### WHAT YOU WILL DO
Write out the data again in full, keeping every character the same.

(Saved entries)
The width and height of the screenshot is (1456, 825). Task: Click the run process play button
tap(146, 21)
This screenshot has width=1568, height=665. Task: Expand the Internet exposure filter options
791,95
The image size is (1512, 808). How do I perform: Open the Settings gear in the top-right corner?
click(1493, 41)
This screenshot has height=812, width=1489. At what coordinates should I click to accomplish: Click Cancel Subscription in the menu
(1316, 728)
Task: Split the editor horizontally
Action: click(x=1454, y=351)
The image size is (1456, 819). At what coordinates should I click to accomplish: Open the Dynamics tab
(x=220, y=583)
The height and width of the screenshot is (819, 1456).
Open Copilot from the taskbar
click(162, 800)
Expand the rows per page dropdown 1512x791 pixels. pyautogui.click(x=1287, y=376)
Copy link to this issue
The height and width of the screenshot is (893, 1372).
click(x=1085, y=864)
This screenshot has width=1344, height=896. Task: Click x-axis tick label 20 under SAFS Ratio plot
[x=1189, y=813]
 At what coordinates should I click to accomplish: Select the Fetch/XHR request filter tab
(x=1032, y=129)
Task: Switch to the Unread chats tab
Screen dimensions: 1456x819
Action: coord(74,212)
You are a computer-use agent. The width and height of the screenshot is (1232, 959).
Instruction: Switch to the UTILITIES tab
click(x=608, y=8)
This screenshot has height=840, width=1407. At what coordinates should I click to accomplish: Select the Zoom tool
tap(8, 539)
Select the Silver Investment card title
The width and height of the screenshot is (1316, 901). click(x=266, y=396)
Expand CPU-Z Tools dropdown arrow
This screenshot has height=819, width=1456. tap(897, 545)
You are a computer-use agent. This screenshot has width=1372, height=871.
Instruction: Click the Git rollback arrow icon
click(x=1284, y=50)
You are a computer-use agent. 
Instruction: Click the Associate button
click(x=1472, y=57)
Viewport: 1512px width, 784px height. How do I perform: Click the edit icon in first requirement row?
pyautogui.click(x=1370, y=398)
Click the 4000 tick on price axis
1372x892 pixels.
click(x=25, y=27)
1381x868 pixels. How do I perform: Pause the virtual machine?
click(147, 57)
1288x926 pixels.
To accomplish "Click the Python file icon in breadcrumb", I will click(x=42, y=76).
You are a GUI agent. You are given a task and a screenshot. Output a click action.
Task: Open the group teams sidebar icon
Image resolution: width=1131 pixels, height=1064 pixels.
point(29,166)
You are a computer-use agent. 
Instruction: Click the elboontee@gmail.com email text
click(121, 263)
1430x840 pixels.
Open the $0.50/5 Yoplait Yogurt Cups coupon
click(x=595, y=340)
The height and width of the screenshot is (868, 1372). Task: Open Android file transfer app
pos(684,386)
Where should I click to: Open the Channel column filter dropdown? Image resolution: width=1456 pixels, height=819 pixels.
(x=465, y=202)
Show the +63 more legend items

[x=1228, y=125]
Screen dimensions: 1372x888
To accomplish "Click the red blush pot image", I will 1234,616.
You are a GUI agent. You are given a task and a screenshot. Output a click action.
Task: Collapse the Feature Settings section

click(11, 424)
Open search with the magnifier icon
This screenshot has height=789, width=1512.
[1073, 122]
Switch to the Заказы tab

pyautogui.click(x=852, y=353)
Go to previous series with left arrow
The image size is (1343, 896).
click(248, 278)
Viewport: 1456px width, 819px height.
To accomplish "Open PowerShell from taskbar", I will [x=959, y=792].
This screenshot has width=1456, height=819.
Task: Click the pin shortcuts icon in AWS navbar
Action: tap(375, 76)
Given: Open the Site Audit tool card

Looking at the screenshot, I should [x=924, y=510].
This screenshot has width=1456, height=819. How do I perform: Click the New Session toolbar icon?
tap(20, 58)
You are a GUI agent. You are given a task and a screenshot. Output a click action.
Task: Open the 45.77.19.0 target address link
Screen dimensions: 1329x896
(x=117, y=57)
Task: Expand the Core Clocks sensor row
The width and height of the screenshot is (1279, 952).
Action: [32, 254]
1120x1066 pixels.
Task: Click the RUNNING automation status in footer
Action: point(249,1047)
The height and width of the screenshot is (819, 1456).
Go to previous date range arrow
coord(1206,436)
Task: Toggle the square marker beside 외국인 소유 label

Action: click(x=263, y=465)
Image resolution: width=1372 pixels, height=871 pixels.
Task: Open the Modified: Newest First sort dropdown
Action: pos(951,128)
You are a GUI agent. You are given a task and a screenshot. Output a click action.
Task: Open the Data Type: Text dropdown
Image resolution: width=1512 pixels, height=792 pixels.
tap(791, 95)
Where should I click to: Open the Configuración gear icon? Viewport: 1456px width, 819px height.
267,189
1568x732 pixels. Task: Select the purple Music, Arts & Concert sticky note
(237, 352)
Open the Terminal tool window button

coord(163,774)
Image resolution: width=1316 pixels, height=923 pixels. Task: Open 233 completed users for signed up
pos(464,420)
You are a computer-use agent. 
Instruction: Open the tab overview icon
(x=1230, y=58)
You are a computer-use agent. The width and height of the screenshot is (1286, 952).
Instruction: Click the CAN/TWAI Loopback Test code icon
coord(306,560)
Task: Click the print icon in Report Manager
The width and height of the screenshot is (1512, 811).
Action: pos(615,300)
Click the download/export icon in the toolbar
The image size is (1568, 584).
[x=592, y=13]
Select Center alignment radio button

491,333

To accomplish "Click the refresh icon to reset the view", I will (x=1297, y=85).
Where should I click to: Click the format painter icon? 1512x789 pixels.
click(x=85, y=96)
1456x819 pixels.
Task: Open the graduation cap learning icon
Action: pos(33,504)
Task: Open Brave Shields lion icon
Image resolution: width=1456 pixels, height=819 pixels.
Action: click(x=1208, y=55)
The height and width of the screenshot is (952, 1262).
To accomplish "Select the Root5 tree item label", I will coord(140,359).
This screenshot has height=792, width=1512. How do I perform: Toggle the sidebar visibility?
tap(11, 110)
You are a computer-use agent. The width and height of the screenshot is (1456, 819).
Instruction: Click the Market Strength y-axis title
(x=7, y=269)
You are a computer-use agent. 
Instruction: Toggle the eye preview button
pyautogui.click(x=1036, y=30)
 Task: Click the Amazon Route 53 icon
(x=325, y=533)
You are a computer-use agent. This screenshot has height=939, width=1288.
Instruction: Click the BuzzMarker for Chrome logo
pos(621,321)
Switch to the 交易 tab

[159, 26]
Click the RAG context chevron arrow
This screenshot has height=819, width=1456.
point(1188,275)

### TASK ANSWER
The width and height of the screenshot is (1456, 825). Task: Click the run process play button
tap(146, 21)
This screenshot has width=1568, height=665. Task: Expand the Internet exposure filter options
791,95
The image size is (1512, 808). How do I perform: Open the Settings gear in the top-right corner?
click(1493, 41)
This screenshot has height=812, width=1489. At what coordinates should I click to accomplish: Click Cancel Subscription in the menu
(1316, 728)
Task: Split the editor horizontally
Action: click(x=1454, y=351)
The image size is (1456, 819). At what coordinates should I click to accomplish: Open the Dynamics tab
(x=220, y=583)
The height and width of the screenshot is (819, 1456).
Open Copilot from the taskbar
click(162, 800)
Expand the rows per page dropdown 1512x791 pixels. pyautogui.click(x=1287, y=376)
Copy link to this issue
The height and width of the screenshot is (893, 1372).
click(x=1085, y=864)
This screenshot has width=1344, height=896. Task: Click x-axis tick label 20 under SAFS Ratio plot
[x=1189, y=813]
 At what coordinates should I click to accomplish: Select the Fetch/XHR request filter tab
(x=1032, y=129)
Task: Switch to the Unread chats tab
Screen dimensions: 1456x819
Action: coord(74,212)
You are a computer-use agent. The width and height of the screenshot is (1232, 959).
Instruction: Switch to the UTILITIES tab
click(x=608, y=8)
This screenshot has height=840, width=1407. At what coordinates should I click to accomplish: Select the Zoom tool
tap(8, 539)
Select the Silver Investment card title
The width and height of the screenshot is (1316, 901). click(x=266, y=396)
Expand CPU-Z Tools dropdown arrow
This screenshot has height=819, width=1456. tap(897, 545)
You are a computer-use agent. This screenshot has width=1372, height=871.
Instruction: Click the Git rollback arrow icon
click(x=1284, y=50)
You are a computer-use agent. 
Instruction: Click the Associate button
click(x=1472, y=57)
Viewport: 1512px width, 784px height. How do I perform: Click the edit icon in first requirement row?
pyautogui.click(x=1370, y=398)
Click the 4000 tick on price axis
1372x892 pixels.
click(x=25, y=27)
1381x868 pixels. How do I perform: Pause the virtual machine?
click(147, 57)
1288x926 pixels.
To accomplish "Click the Python file icon in breadcrumb", I will click(x=42, y=76).
You are a GUI agent. You are given a task and a screenshot. Output a click action.
Task: Open the group teams sidebar icon
Image resolution: width=1131 pixels, height=1064 pixels.
point(29,166)
You are a computer-use agent. 
Instruction: Click the elboontee@gmail.com email text
click(121, 263)
1430x840 pixels.
Open the $0.50/5 Yoplait Yogurt Cups coupon
click(x=595, y=340)
The height and width of the screenshot is (868, 1372). Task: Open Android file transfer app
pos(684,386)
Where should I click to: Open the Channel column filter dropdown? Image resolution: width=1456 pixels, height=819 pixels.
(x=465, y=202)
Show the +63 more legend items

[x=1228, y=125]
Screen dimensions: 1372x888
To accomplish "Click the red blush pot image", I will 1234,616.
You are a GUI agent. You are given a task and a screenshot. Output a click action.
Task: Collapse the Feature Settings section

click(11, 424)
Open search with the magnifier icon
This screenshot has height=789, width=1512.
[1073, 122]
Switch to the Заказы tab

pyautogui.click(x=852, y=353)
Go to previous series with left arrow
The image size is (1343, 896).
click(248, 278)
Viewport: 1456px width, 819px height.
To accomplish "Open PowerShell from taskbar", I will [x=959, y=792].
This screenshot has width=1456, height=819.
Task: Click the pin shortcuts icon in AWS navbar
Action: tap(375, 76)
Given: Open the Site Audit tool card

Looking at the screenshot, I should [x=924, y=510].
This screenshot has width=1456, height=819. How do I perform: Click the New Session toolbar icon?
tap(20, 58)
You are a GUI agent. You are given a task and a screenshot. Output a click action.
Task: Open the 45.77.19.0 target address link
Screen dimensions: 1329x896
(x=117, y=57)
Task: Expand the Core Clocks sensor row
The width and height of the screenshot is (1279, 952).
Action: [32, 254]
1120x1066 pixels.
Task: Click the RUNNING automation status in footer
Action: point(249,1047)
The height and width of the screenshot is (819, 1456).
Go to previous date range arrow
coord(1206,436)
Task: Toggle the square marker beside 외국인 소유 label

Action: click(x=263, y=465)
Image resolution: width=1372 pixels, height=871 pixels.
Task: Open the Modified: Newest First sort dropdown
Action: pos(951,128)
You are a GUI agent. You are given a task and a screenshot. Output a click action.
Task: Open the Data Type: Text dropdown
Image resolution: width=1512 pixels, height=792 pixels.
tap(791, 95)
Where should I click to: Open the Configuración gear icon? Viewport: 1456px width, 819px height.
267,189
1568x732 pixels. Task: Select the purple Music, Arts & Concert sticky note
(237, 352)
Open the Terminal tool window button

coord(163,774)
Image resolution: width=1316 pixels, height=923 pixels. Task: Open 233 completed users for signed up
pos(464,420)
You are a computer-use agent. 
Instruction: Open the tab overview icon
(x=1230, y=58)
You are a computer-use agent. The width and height of the screenshot is (1286, 952).
Instruction: Click the CAN/TWAI Loopback Test code icon
coord(306,560)
Task: Click the print icon in Report Manager
The width and height of the screenshot is (1512, 811).
Action: pos(615,300)
Click the download/export icon in the toolbar
The image size is (1568, 584).
[x=592, y=13]
Select Center alignment radio button

491,333

To accomplish "Click the refresh icon to reset the view", I will (x=1297, y=85).
Where should I click to: Click the format painter icon? 1512x789 pixels.
click(x=85, y=96)
1456x819 pixels.
Task: Open the graduation cap learning icon
Action: pos(33,504)
Task: Open Brave Shields lion icon
Image resolution: width=1456 pixels, height=819 pixels.
Action: click(x=1208, y=55)
The height and width of the screenshot is (952, 1262).
To accomplish "Select the Root5 tree item label", I will coord(140,359).
This screenshot has height=792, width=1512. How do I perform: Toggle the sidebar visibility?
tap(11, 110)
You are a computer-use agent. The width and height of the screenshot is (1456, 819).
Instruction: Click the Market Strength y-axis title
(x=7, y=269)
You are a computer-use agent. 
Instruction: Toggle the eye preview button
pyautogui.click(x=1036, y=30)
 Task: Click the Amazon Route 53 icon
(x=325, y=533)
You are a computer-use agent. This screenshot has height=939, width=1288.
Instruction: Click the BuzzMarker for Chrome logo
pos(621,321)
Switch to the 交易 tab

[159, 26]
Click the RAG context chevron arrow
This screenshot has height=819, width=1456.
point(1188,275)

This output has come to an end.